Memurlarımızın toplu sözleşme hakkına kavuşması, grev hakkının önündeki engellerin ortadan kaldırılması, kınama ve uyarı cezası alan memurlar ile mahkeme kararı olmadan işine son verilen ordu mensuplarının yargı yoluna başvurmasının önünün açılması, emekli memurlarımızın bile toplu sözleşme hakkından istifade edebilmelerinin mümkün olması, esnafın tüccarın sanayicinin hükümet politikalarında söz sahibi olmasını temin eden anayasa değişikliklerinin, toplumu ilgilendirmediği ve gündeminde olmadığını söylemek bu milletin dertlerinden ve tercihlerinden haberi olmamak anlamına gelmektedir.
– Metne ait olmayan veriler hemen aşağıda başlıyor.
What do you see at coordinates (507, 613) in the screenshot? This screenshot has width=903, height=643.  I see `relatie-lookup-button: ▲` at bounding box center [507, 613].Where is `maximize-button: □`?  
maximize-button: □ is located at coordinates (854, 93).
Anayasa mahkemesinin ve HSYK yapısının demokratik ve çağdaş bir yapıya kavuşmasını sağlayan bu düzenlemeler ile ülkemizin önünü tıkayan, birçok konuda halkın tercih ve taleplerinin dışında kararlar vererek siyasi ve ekonomik sorunların yaşanmasına sebep olan hususların ortadan kaldırılması amaçlanmaktadır.
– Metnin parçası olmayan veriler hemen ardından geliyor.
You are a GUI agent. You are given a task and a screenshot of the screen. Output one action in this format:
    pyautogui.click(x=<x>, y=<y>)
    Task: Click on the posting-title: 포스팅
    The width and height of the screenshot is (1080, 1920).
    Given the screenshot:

Bu millete olan vicdani sorumluluğumuzun bir gereği olarak;  Ülkemiz ve milletimiz için yapılan her iş ve eyleme bu ülkenin geleceği için gösterilen tüm çabalara, karşı herkesin minnettar olması gerektiği kanısındayım.  Yapılan anayasa değişiklikleriyle hükümetin kendisine ait bir yargı sistemi oluşturmaya çalıştığını söyleyenlere, mahkemenin kadıya mülk olmadığını hatırlatmak isterim. Bugün AK partiyi tercih eden halkımız yarın başka bir siyasi görüşü tercih ettiği zaman bu ifadeleri nasıl değerlendirmek gerekir acaba? O zaman da başka bir siyasi partinin yargısından mı söz edeceğiz. Milletimizin büyük bir çoğunlu ile iktidar olan AK parti hükümeti, attığı her adımda bu milletin yarınlarını düşünmektedir. Herkesin fani olduğu bu dünyada halka hesap veremeyecek bir uygulamanın hiçbir zaman içinde olmayacaktır. Sözkonusu değişiklik, halkımızın da arzu ettiği düzeyde dört başı mamur bir düzenleme olmayabilir ama ülkemizde insan hak ve hürriyetlerinin gelişmesinde, demokrasi çıtasının daha da yükseltilmesi yolunda ciddi bir çabadır. Bugüne kadar yapılan birçok Anayasa değişikliklerinin yanında son yapılan bu değişiklik en kapsamlısı olacak olandır.  Bu husus, ülkemiz ve milletimizin kalkınmasında lokomotif görevi görecektir. Türkiye’deki demokratikleşme seviyesinin yükselmesi, ekonomik ve sosyal alandaki kalkınmamızın da anahtarı olacaktır. Bugüne kadar içerde ve dışarıda ülkemiz menfaatine olan birçok konuda önümüze sürülen engellerin gerekçeleri yapılan bu değişikler ile ortadan kaldırılacaktır. Toplumumuzda ayrışma ve kutuplaşmalara fırsat vermemek adına hangi görüş ve düşünceye sahip olursak olalım bu ülkenin birer evladı olduğumuzu unutmayalım. Birlik ve beraberliğimiz bu vatan topraklarında yaşadığımız sürece daim ve kaim olacaktır. Yapılmaya çalışılan sözkonusu düzenleme ve değişiklikler de aslında bu gerçeği sürdürmek ve yaşatmak adına verilen çabalardır. Tüm bunları görmek ve esas olanın milletimizin tercihleri olduğu gerçeğini kabul etmek, halka saygının ve güvenmenin de bir ifadesidir.